Here's another description of an early house constructed in Porthill...
…This notice was signed by Nathaniel and by Thomas Chanter and it was issued from ‘Port Hill, Prince County’. This was the first use of the name of the home of Saltren Willetts at Northam for the new house and the farm on Penman’s Point. In 1817 Augustus Saltren Willett had changed his name to Clevland and had inherited Tapeleigh, becoming Lord of the Manor of Northam and of Bideford (Devonshire, England), and shortly after Instow, and thus he was a useful person to flatter. There was some similarity between the two Port Hills (on PEI), each raised high on a peninsula overlooking the shipping channel to Bideford.
The new house called Port Hill stood surrounded by a low earth bank inside which was a smooth lawn. It was a clapboard house two storeys high with a flat top to the roof which commanded a view over miles of creeks and forests. This roof was caulked with oakum like a ship. The house was decorated with carved corner pilasters of softwood. Inside was an entrance hall with a staircase rising through it. In the rooms the wainscotting stood as high as the bottom of the windows and above them the walls were of lath and plaster.
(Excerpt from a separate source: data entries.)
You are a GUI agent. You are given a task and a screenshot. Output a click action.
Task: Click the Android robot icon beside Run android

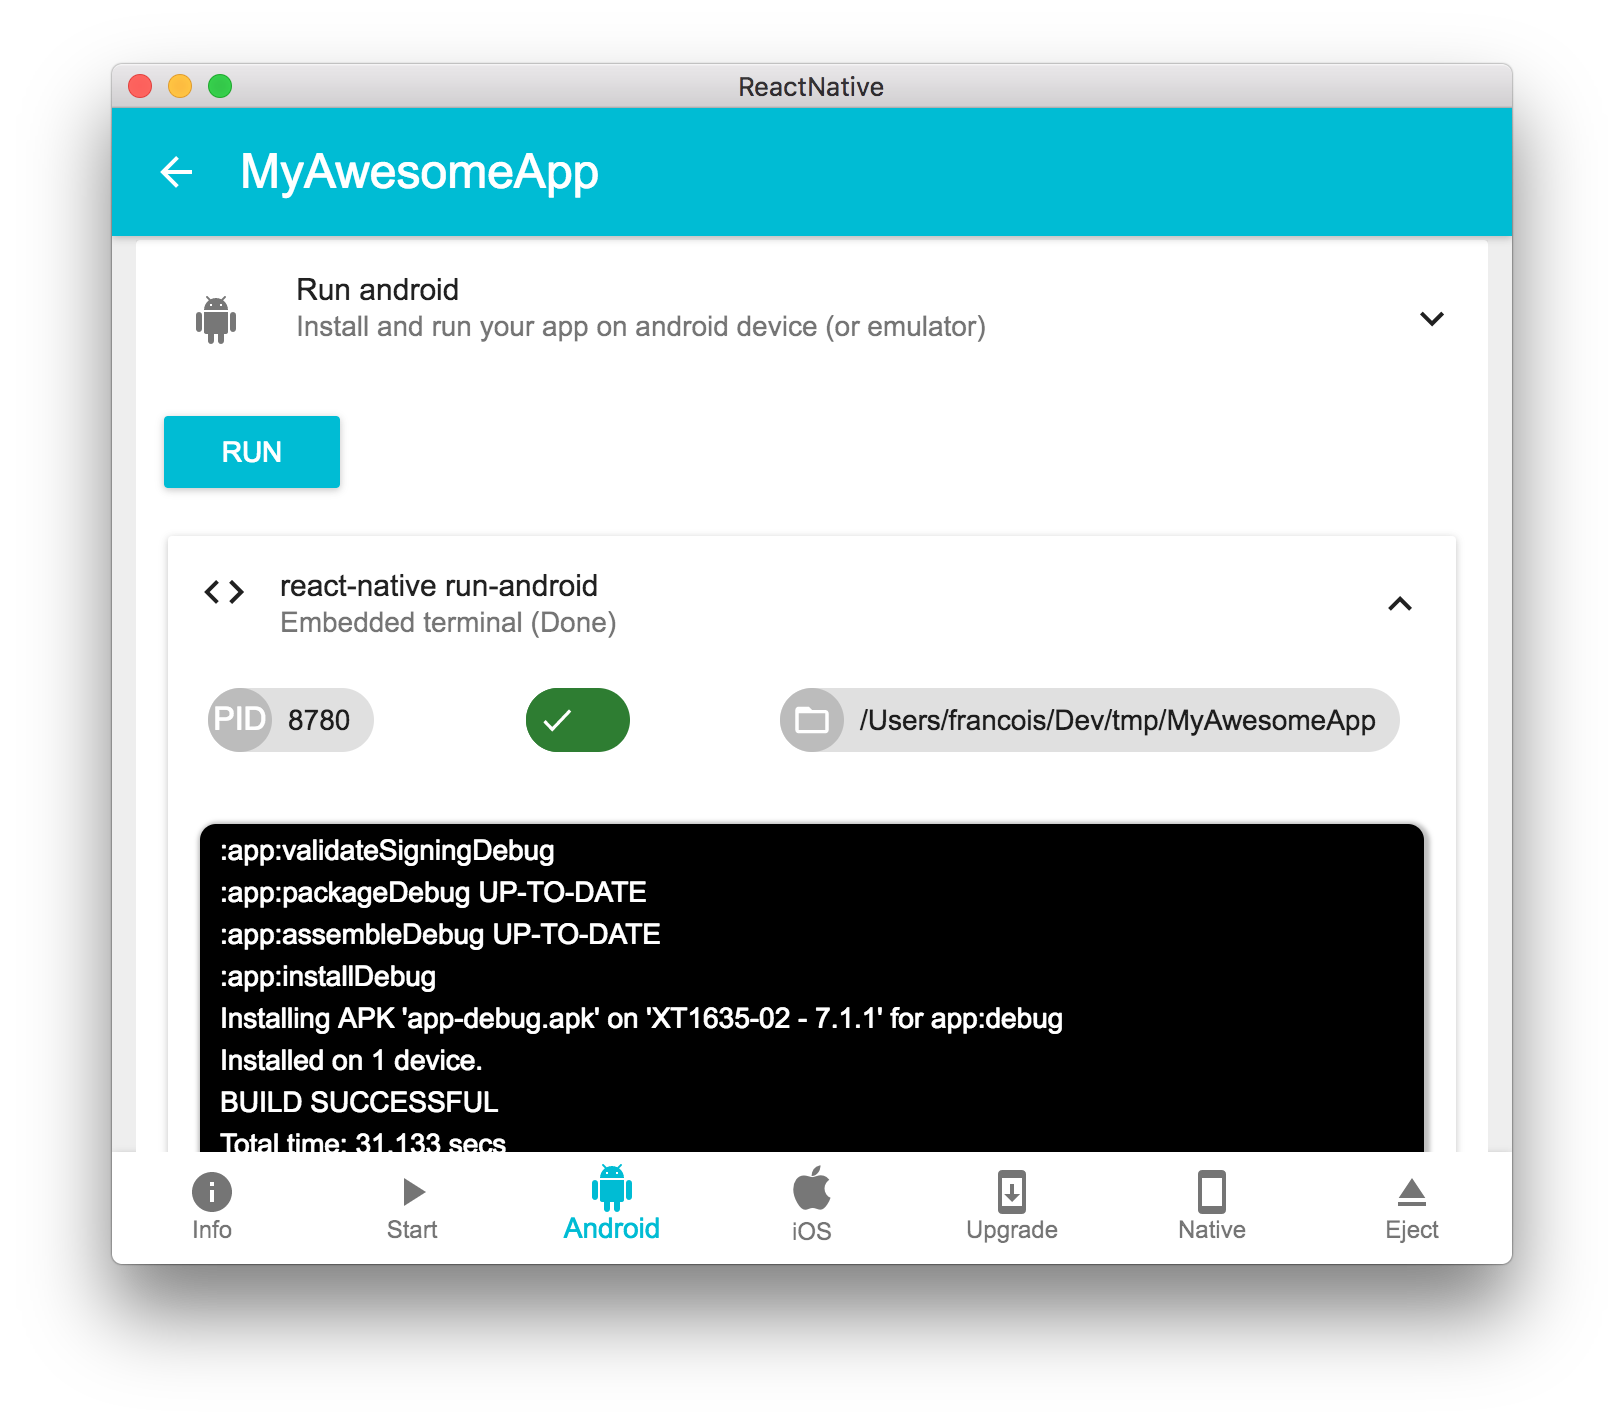coord(216,320)
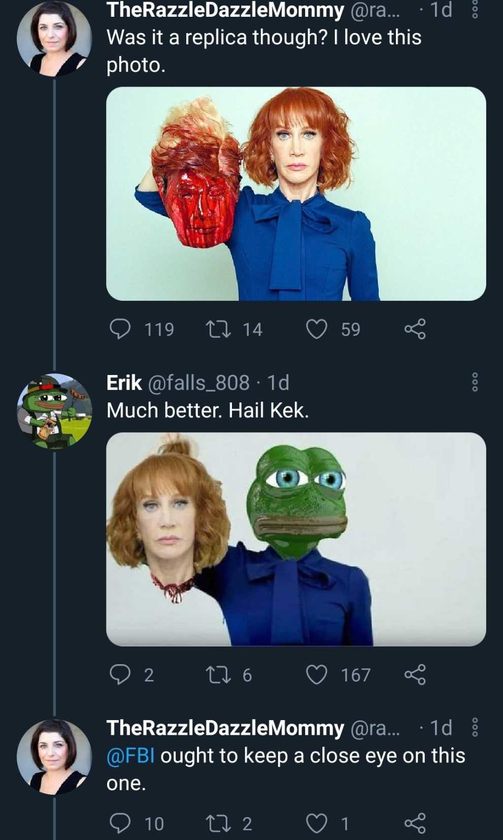The width and height of the screenshot is (503, 840).
Task: Share Erik's tweet using share icon
Action: pyautogui.click(x=415, y=674)
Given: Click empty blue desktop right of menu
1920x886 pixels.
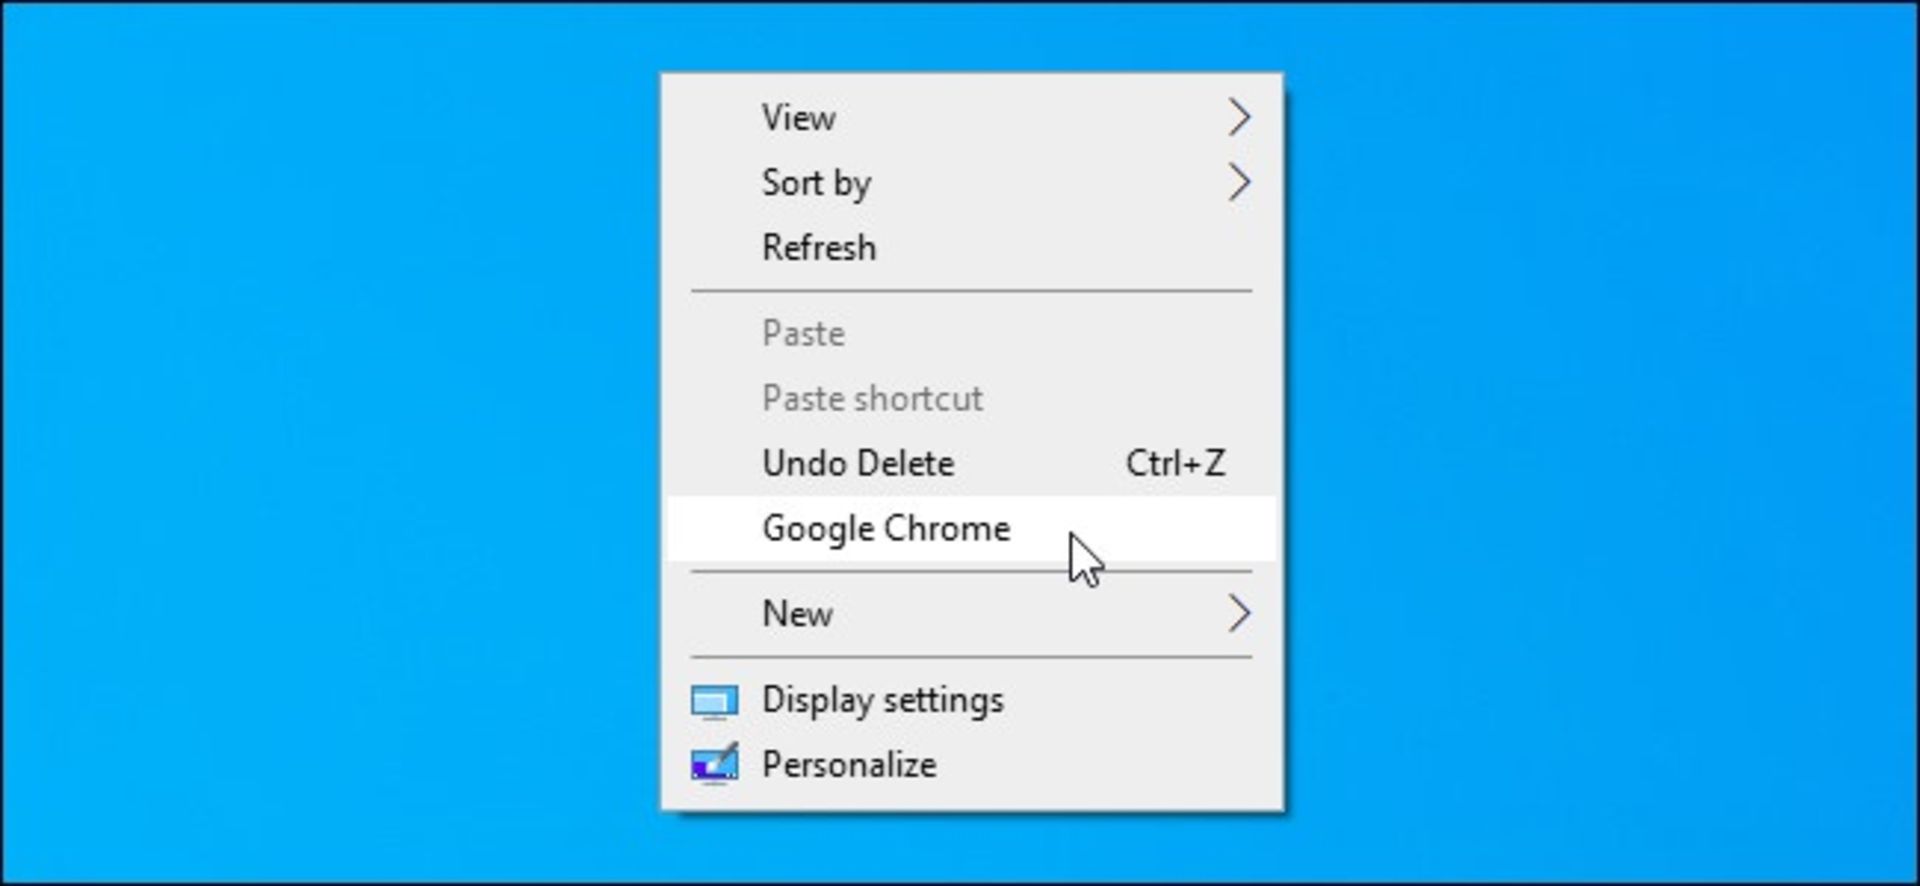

The lime for the plaster was made in the kiln by the wharf below the house. The mantels were carved in unsophisticated imitation of classical styles, as were also the mouldings of the doors and the sash windows. Altogether it was a magnificent structure to put in the wilderness of Lot 13, more like the homes that were being built by prosperous ship owners in the long-settled districts of contemporary New England and Nova Scotia than the crude, squared log, moss-caulked houses of the Islanders. Because of Thomas Burnard’s sudden death it was never finished and it stood incomplete for a hundred and ten years.
cf. Westcounrtymen in Prince Edward’s Isle, by Basil Greenhill & Ann Giffard, 1967. Page 66-69, and above photo from page 87.